> **WHAT IS REQUIRED**: Starting with the line containing "has width=668, height=277." and running through the end of the material, format those lines as a numbered list, skipping any blank lines.

> **EXERCISE INPUT**:
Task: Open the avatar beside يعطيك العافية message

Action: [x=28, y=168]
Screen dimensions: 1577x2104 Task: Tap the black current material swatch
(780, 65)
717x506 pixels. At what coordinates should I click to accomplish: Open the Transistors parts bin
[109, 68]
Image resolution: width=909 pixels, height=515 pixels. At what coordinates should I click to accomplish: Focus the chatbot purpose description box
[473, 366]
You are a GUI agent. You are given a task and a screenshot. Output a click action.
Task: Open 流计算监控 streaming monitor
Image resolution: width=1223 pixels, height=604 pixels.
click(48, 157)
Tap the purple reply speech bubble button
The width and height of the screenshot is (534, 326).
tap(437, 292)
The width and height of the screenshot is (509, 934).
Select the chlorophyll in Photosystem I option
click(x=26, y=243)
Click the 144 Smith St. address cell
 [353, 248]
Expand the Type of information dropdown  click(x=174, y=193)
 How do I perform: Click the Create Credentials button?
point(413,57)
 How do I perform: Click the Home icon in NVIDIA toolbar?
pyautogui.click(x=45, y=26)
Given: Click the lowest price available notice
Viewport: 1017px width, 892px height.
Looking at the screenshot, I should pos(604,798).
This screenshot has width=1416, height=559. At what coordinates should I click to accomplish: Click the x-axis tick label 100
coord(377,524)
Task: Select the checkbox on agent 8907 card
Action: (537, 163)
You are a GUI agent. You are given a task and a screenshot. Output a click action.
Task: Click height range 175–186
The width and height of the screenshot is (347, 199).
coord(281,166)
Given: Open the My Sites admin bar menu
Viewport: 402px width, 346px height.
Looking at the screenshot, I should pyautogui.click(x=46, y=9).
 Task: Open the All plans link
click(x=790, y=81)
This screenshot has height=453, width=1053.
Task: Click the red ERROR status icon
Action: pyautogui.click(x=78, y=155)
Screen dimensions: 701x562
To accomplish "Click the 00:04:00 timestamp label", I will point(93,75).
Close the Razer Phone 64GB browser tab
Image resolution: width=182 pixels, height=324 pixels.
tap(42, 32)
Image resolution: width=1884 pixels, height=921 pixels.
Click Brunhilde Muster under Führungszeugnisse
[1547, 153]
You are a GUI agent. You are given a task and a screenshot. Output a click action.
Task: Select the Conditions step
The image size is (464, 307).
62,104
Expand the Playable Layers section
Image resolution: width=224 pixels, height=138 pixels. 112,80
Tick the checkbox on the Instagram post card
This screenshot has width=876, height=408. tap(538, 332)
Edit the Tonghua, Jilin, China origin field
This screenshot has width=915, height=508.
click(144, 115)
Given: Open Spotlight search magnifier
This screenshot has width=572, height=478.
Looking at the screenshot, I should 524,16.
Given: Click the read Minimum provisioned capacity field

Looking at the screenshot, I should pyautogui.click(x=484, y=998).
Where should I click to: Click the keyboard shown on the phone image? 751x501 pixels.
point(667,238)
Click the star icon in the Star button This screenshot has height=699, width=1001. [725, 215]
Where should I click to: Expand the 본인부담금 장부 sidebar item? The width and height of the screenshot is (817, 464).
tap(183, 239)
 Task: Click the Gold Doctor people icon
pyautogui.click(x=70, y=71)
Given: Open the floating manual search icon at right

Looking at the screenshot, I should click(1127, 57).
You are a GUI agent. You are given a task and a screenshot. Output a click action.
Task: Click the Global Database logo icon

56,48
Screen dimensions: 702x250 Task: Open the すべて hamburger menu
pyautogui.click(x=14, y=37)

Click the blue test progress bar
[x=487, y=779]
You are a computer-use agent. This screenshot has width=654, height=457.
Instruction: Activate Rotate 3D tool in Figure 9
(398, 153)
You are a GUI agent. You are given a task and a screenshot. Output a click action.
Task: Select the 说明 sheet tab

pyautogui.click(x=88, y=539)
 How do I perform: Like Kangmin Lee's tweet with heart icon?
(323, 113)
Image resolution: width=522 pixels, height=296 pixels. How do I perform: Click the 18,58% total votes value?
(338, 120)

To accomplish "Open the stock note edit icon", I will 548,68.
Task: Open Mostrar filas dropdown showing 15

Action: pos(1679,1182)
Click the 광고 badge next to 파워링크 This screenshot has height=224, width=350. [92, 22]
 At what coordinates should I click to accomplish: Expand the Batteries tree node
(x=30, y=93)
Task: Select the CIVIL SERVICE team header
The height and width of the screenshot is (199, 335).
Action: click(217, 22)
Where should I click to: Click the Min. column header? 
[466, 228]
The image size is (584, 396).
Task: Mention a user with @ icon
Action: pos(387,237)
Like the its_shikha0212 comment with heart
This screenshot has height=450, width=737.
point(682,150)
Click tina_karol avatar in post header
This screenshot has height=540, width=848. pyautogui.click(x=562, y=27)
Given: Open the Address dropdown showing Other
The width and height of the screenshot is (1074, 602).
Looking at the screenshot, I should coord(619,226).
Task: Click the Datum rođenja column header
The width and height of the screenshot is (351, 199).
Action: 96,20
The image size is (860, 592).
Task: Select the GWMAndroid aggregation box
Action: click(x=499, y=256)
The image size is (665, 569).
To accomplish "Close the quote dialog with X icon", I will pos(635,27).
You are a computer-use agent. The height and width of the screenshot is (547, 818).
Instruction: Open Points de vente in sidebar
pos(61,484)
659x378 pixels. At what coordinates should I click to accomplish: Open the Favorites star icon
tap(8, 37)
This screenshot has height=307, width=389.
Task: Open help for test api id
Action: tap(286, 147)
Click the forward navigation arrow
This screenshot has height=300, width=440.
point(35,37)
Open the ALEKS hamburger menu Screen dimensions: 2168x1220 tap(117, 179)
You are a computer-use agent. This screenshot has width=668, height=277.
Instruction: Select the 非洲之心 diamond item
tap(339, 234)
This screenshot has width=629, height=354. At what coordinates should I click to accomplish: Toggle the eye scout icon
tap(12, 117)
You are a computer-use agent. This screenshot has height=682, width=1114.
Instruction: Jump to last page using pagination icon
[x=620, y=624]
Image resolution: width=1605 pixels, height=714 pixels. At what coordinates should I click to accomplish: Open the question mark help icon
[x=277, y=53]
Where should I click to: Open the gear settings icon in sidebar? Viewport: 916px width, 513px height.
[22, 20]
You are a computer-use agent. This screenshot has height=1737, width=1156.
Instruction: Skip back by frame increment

> **ANSWER TO THIS PROBLEM**:
1. You are a computer-use agent. This screenshot has width=668, height=277.
2. Instruction: Select the 非洲之心 diamond item
3. tap(339, 234)
4. This screenshot has width=629, height=354. At what coordinates should I click to accomplish: Toggle the eye scout icon
5. tap(12, 117)
6. You are a computer-use agent. This screenshot has height=682, width=1114.
7. Instruction: Jump to last page using pagination icon
8. [x=620, y=624]
9. Image resolution: width=1605 pixels, height=714 pixels. At what coordinates should I click to accomplish: Open the question mark help icon
10. [x=277, y=53]
11. Where should I click to: Open the gear settings icon in sidebar? Viewport: 916px width, 513px height.
12. [22, 20]
13. You are a computer-use agent. This screenshot has height=1737, width=1156.
14. Instruction: Skip back by frame increment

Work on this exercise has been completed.